Polisi menggagalkan penyelundupan 223 kilogram sisik trenggiling di Kabupaten Lamandau, Kalimantan Tengah (Kalteng). Polisi turut mengamankan tiga orang pelaku berinisial W (36), P (23), dan AR (22).
"Saat itu anggota tengah melaksanakan razia dan menghentikan sebuah mobil yang di dalamnya dua orang pelaku berinisial P dan AR, di mana mereka membawa sisik trenggiling yang diambil dari Melawi, dan akan dijual ke wilayah Kotim," ujar Kapolres Lamandau AKBP Bronto Budiyono kepada detikcom, Selasa (12/12/2023).
Kasat Reskrim Polres Lamandau AKP Faisal Firman Gani mengatakan kedua pelaku terjaring razia saat melintas di Jalan Trans Kalimantan, Desa Penopa, Kecamatan Lamandau, Minggu (10/12).
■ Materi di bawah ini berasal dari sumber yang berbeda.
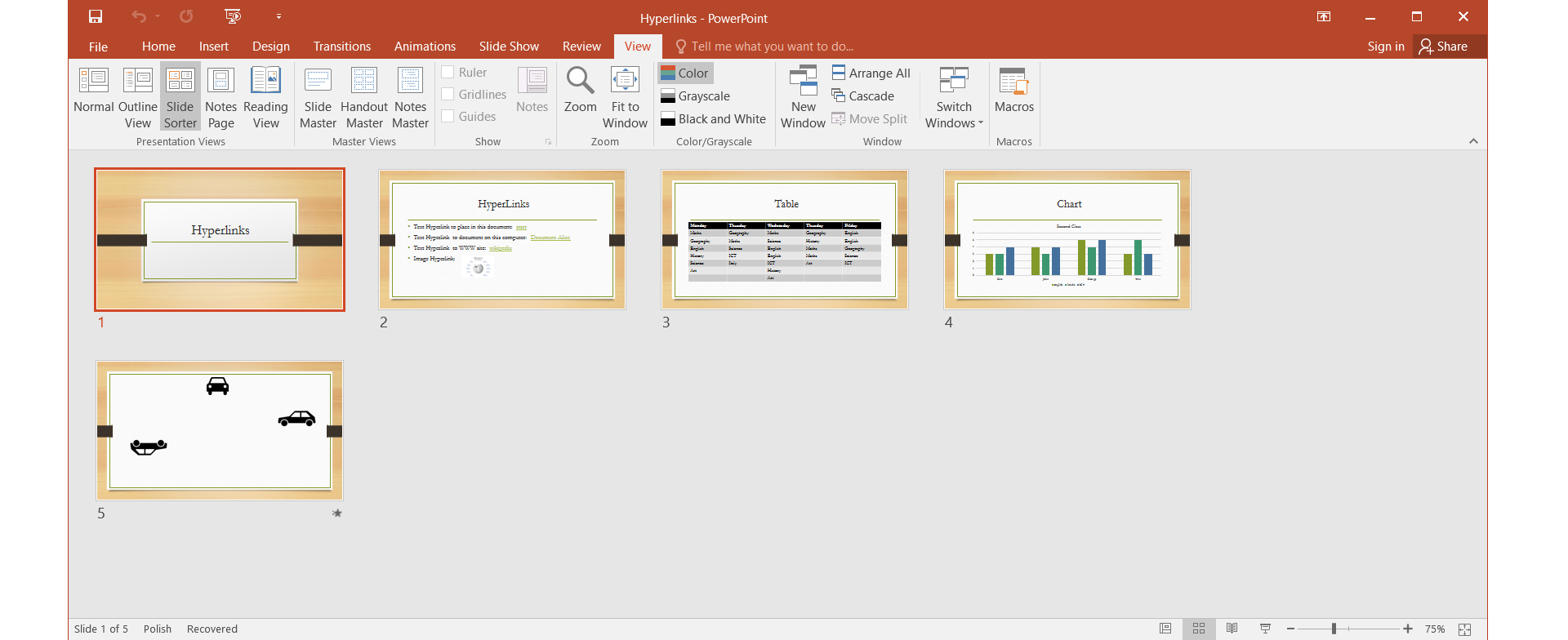Switch to Reading View
The height and width of the screenshot is (640, 1568).
point(265,98)
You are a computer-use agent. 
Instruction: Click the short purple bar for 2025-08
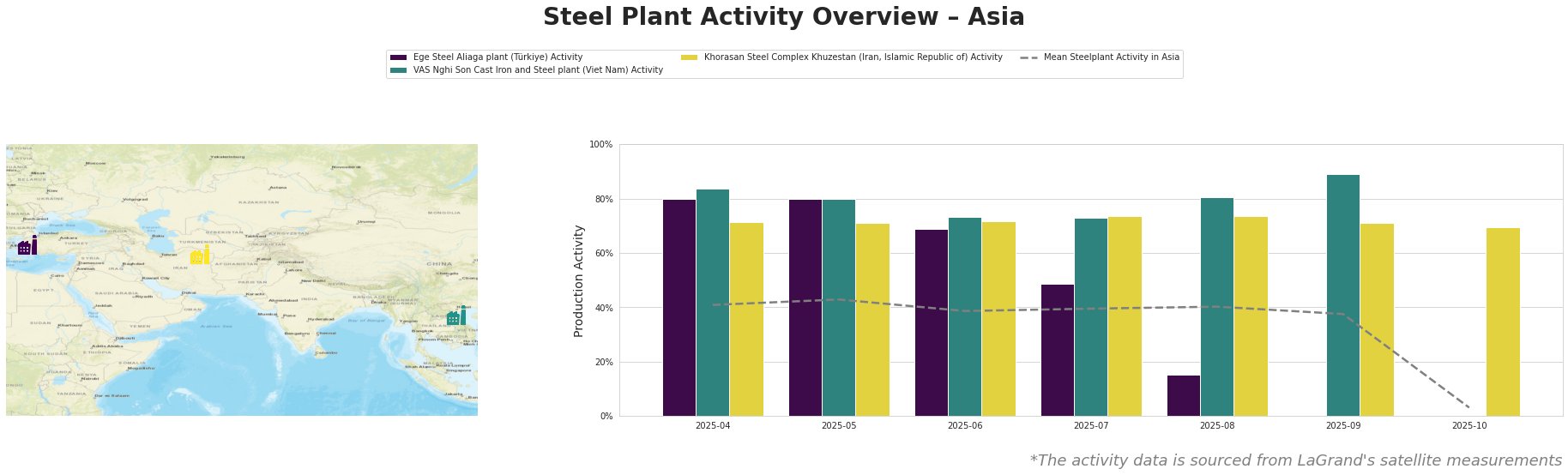coord(1184,395)
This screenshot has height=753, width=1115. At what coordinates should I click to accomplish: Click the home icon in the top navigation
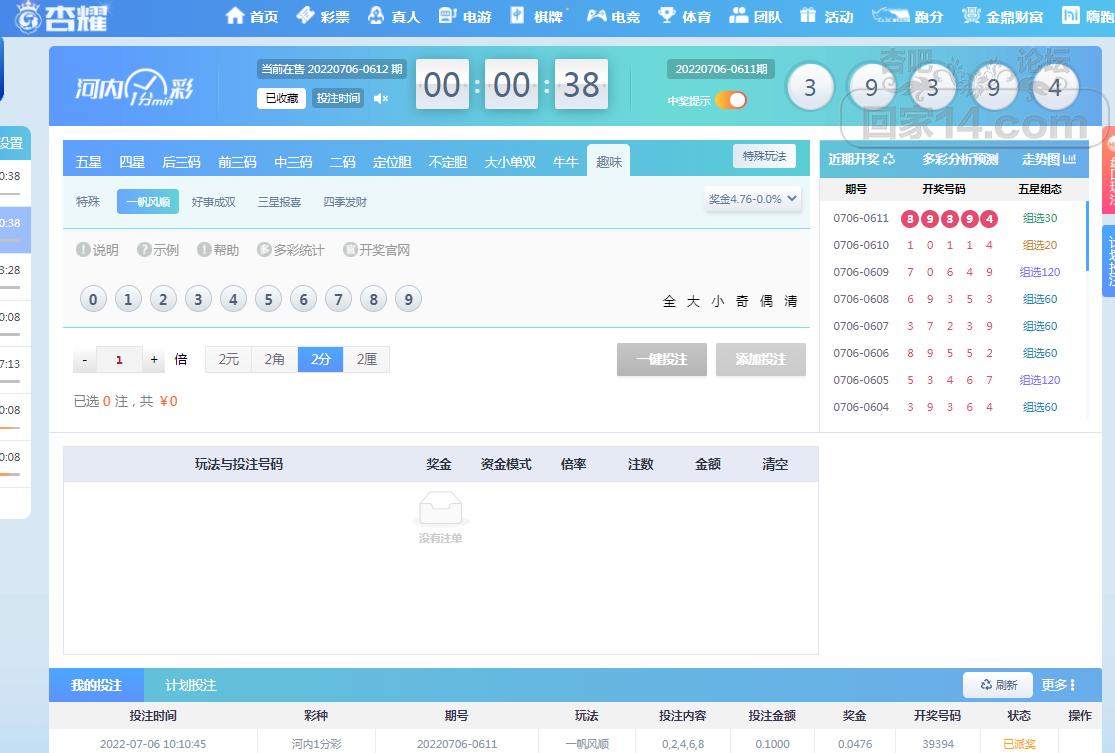(235, 16)
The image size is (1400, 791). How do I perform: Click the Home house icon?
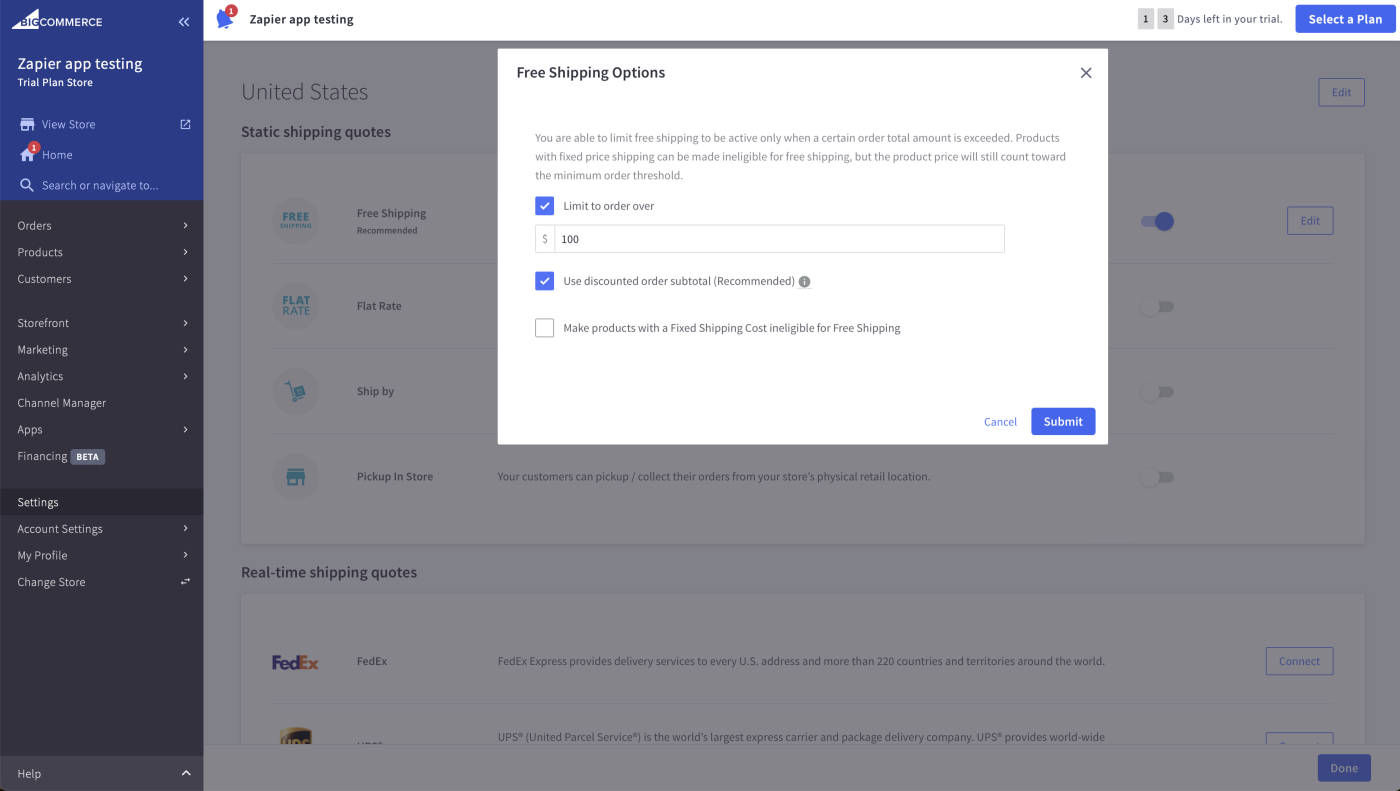(28, 155)
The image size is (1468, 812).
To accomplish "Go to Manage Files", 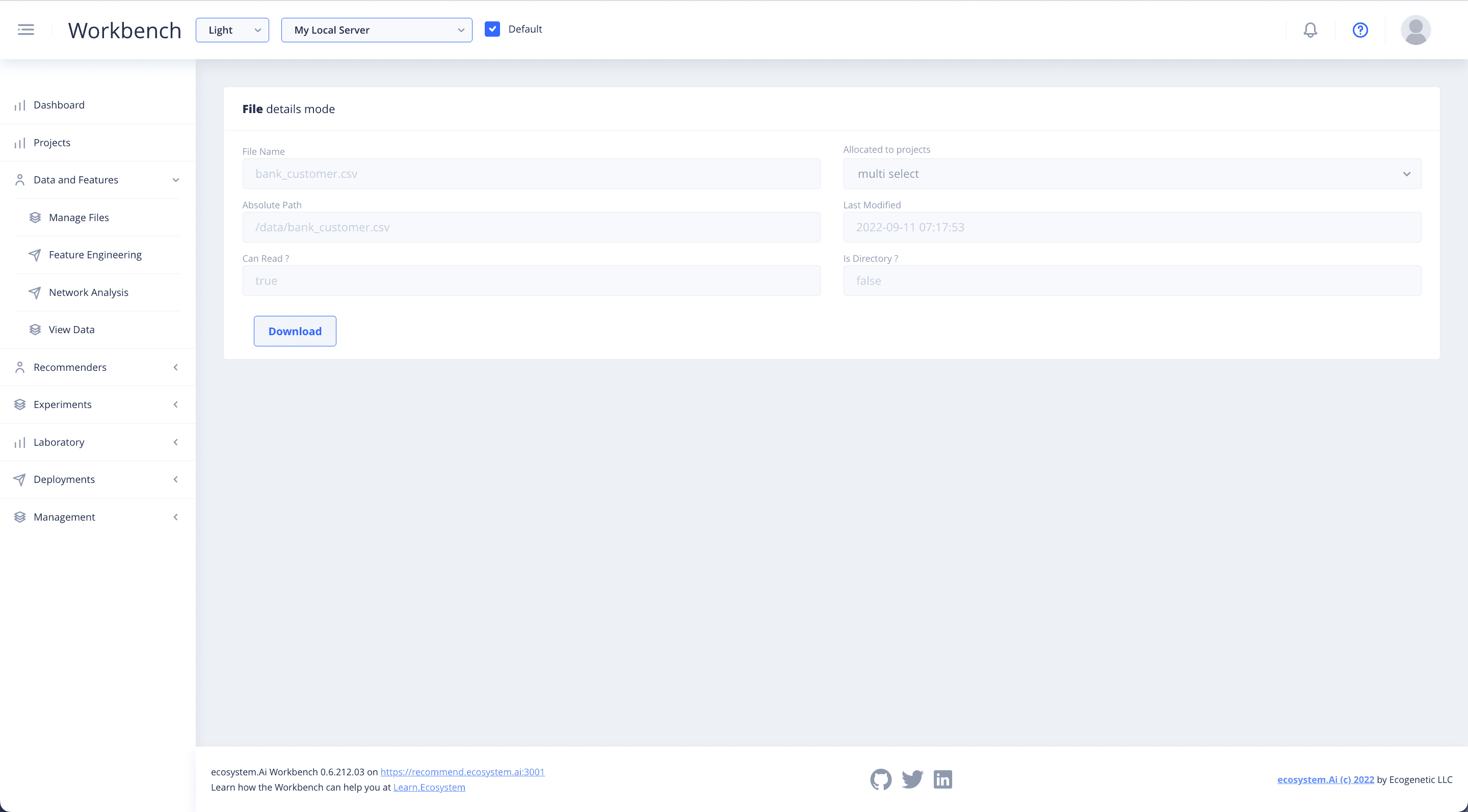I will (x=78, y=218).
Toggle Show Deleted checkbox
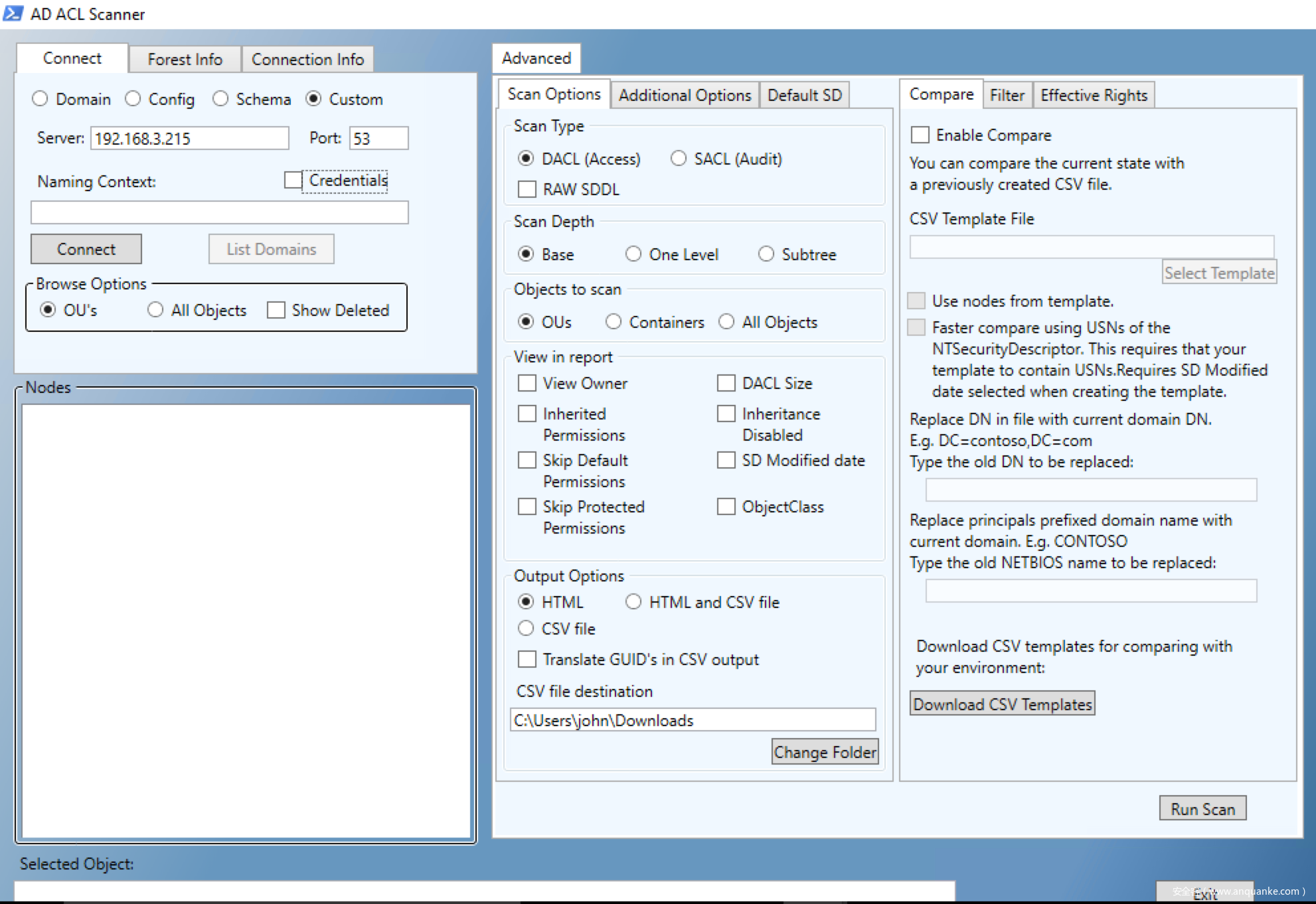Image resolution: width=1316 pixels, height=904 pixels. point(276,310)
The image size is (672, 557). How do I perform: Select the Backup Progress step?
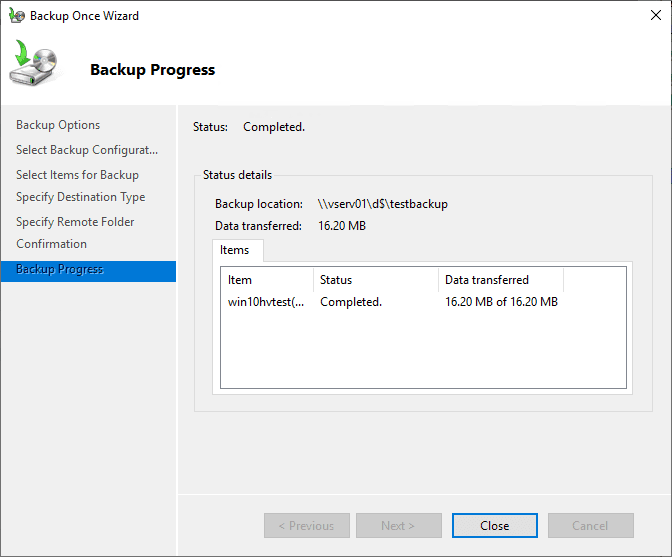[x=60, y=270]
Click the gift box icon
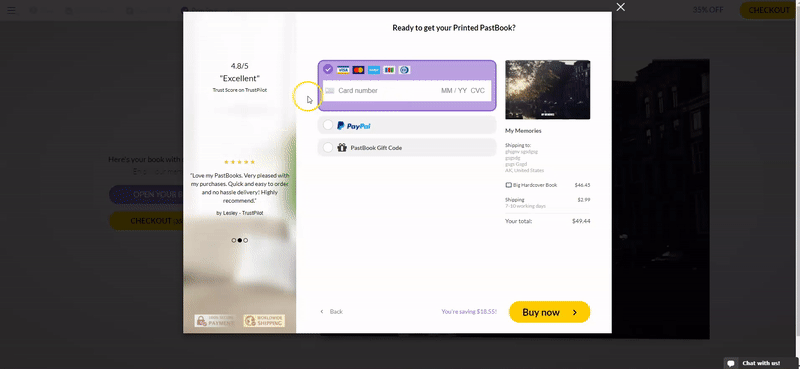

Kedua pelaku mengaku mendapatkan barang tersebut dari W.
SCROLL TO CONTINUE WITH CONTENT
"W merupakan pemilik barang, kami amankan pelaku hari Senin kemarin tepatnya di perbatasan Kalbar-Kalteng," katanya.
Firman menuturkan W merupakan pengepul sisik trenggiling sedangkan P dan AR berperan sebagai kurir. W akan mendapatkan bayaran setelah sisik trenggiling sampai ke pembeli.
"P dan AR selaku kurir dibayar Rp 5 juta. Sistemnya seperti narkoba, jadi barang sampai baru dibayar, sistem transaksinya nomor lepas, (kurir) sampai di sana (Kotim) W yang akan menghubungi pembeli," terangnya.
Firman mengungkapkan W sudah dua kali menyelundupkan sisik hewan dilindungi tersebut. W rata-rata menjual sisik hewan tersebut dengan harga Rp 800 ribu per kilogram.
"Ada yang 100 kilogram dan 120 kilogram, itu sama dijual Rp 800 ribu per kilo (keuntungan ratusan juta) betul," ungkapnya.
Sementara itu, W berdalih jika ribuan sisik trenggiling itu didapatnya dari warga di daerah tempat tinggalnya di Kabupaten Melawi. Sebab warga di daerah tersebut mengkonsumsi daging trenggiling.
"Pengakuan pelaku W, ada masyarakat yang banyak mengonsumsi (trenggiling), setelah dikonsumsi sisik dan kukunya itu tidak dimanfaatkan jadi banyak warga yang datang jual ke dia," beber Firman.
Saat ini ketiga pelaku telah ditahan dan dijerat dengan Pasal 40 ayat 2 Jo Pasal 21 ayat 2 UU RI Nomor 5 Tahun 1990 tentang Konservasi SDA Hayati dan ekosistemnya. Mereka terancam 5 tahun penjara dan denda paling banyak Rp 100 juta.